In our study, we did not observe an association between BMI and hypogonadism. Similar to our findings, Klein et al. also did not find a significant association between low androgen levels with BMI [9]. Furthermore, some other studies did not find any association with weight [15, 25]. However, different from our observation, a study by Crum-Cianflone et al. demonstrated a link between increasing BMI and hypogonadism [7]. In studies done by Meena et al. [38] and Jain et al. [19], the incidence of low testosterone was directly associated with BMI. The lack of association between BMI and hypogonadism in our study could be due to the smaller number of patients with higher BMI. Most of the study participants in the current study had normal BMI, and only a few were obese or overweight. The higher rate of participants with normal BMI and above recorded in our study could be due to regional variations and the fact that patients with debilitating chronic/systemic diseases were excluded from the study.

A statistically significant association was also found between the WHO clinical stage (that determined the clinical progression of the disease) and hypogonadism. HIV infection causes impaired immunity with an associated decrease in CD4+ count leading to comorbid conditions, hence poor health status [10]. This observation may be explained by the link between poor health status and impaired gonadal function [28]. Furthermore, we found that male hypogonadism was associated with weight loss. This is in support of the finding by Rietschel et al. [15] which showed hypogonadism to be more common among patients with AIDS-associated wasting.

Limitations of our study include the use of TT to diagnose hypogonadism which can underestimate the prevalence of hypogonadism due to the possible rise in serum SHBG in HIV patients. Measurement of SHBG has been highly recommended, in addition to serum LH and TT in these patients [39, 40]. Another limitation is that testosterone levels were determined using an immune-assay technique, whereas mass spectroscopy is often considered “gold standard” but is not commonly used because it is expensive and not widely available. However, the immuno-chemiluminescence assay used in the determination of gonadal hormone values is internationally certified and widely used in clinical practice to diagnose and guide treatment in patients with gonadal dysfunction.

6. Conclusion

Nearly half of ART naïve HIV-infected men were found to have hypogonadism with 42% of patients below 45 years of age. Four in every five ART naïve HIV-infected men with hypogonadism had a secondary type suggesting the hypothalamic-pituitary axis could be the main element involved in the development of hypogonadism in HIV patients. There was a significant association of hypogonadism with older age, herbal medicine use, weight loss, and advanced clinical stage.

Data Availability

The datasets used and/or analyzed during the current study are available from the corresponding author on reasonable request.

Ethical Approval

The study was performed in accordance with the Helsinki Declaration. Approval was granted by the Joint Catholic University of Health and Allied Sciences and Bugando Medical Centre (CUHAS/BMC) Research Ethics and Review Committee with ethical clearance certificate number CREC/407/2019.

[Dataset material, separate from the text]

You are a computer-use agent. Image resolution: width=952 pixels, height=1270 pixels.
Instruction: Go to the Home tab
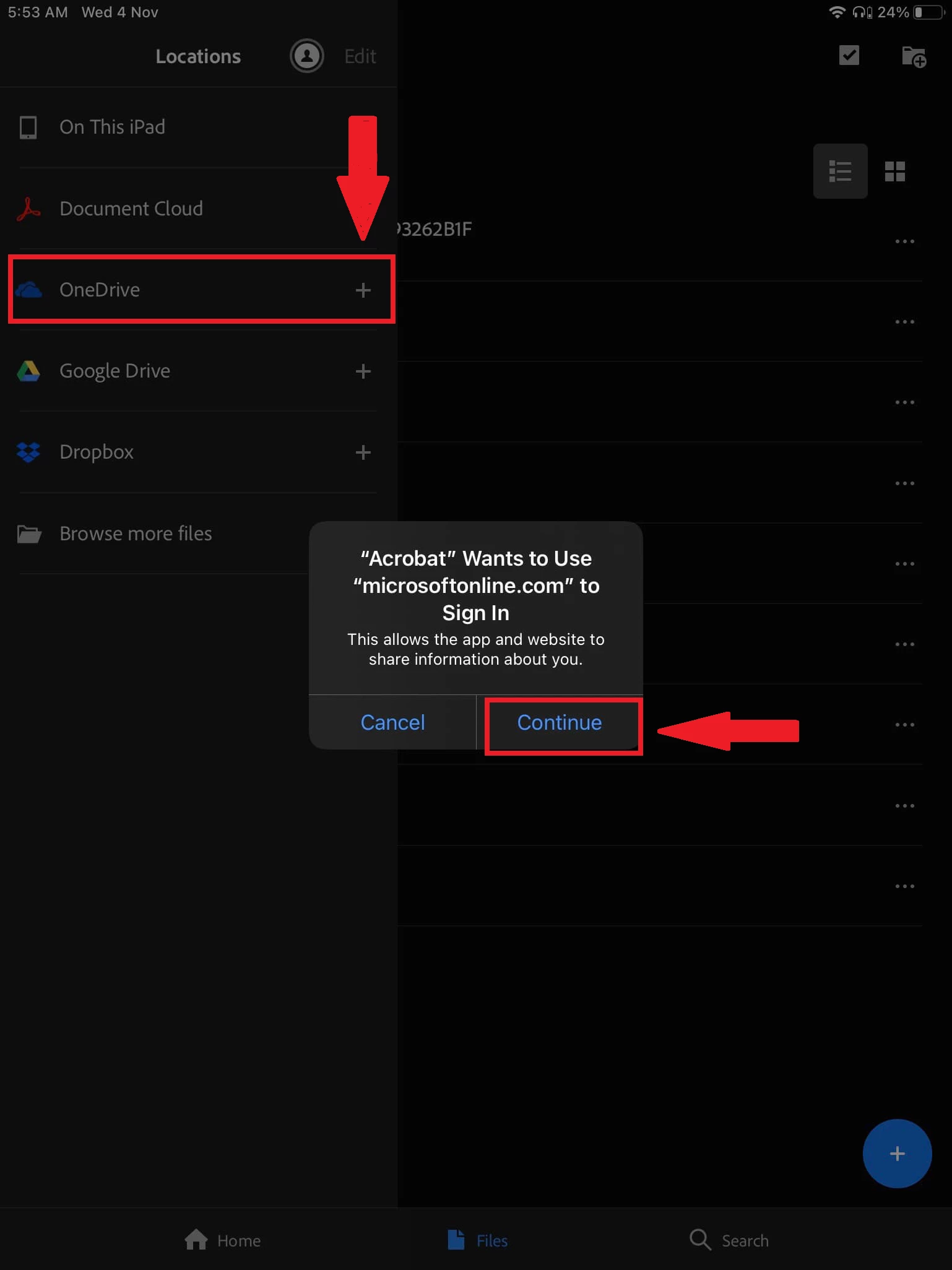click(223, 1240)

The study participants provided written informed consent before involvement in the study.

Conflicts of Interest

The authors declare that they have no conflicts of interest.

Authors’ Contributions

SI conceived the study, collected the data, analyzed and interpreted the data, and wrote the first draft of the manuscript. HD and SK contributed to the study design. BK contributed to the analysis and interpretation of data. BK, HD, and SK critically reviewed the manuscript. All authors read and approved the final draft of the manuscript.

Acknowledgments

The authors would like to acknowledge the assistance of the staff of VCT centres and CTC clinics at BMC, STRRH, NDH, and IDH and laboratory technicians of the CUHAS multipurpose Laboratory and BMC Central Laboratory. The authors also wish to express their gratitude to all HIV patients who agreed to participate in this study. This work was supported by Catholic University of Health and Allied Sciences as part of PhD study.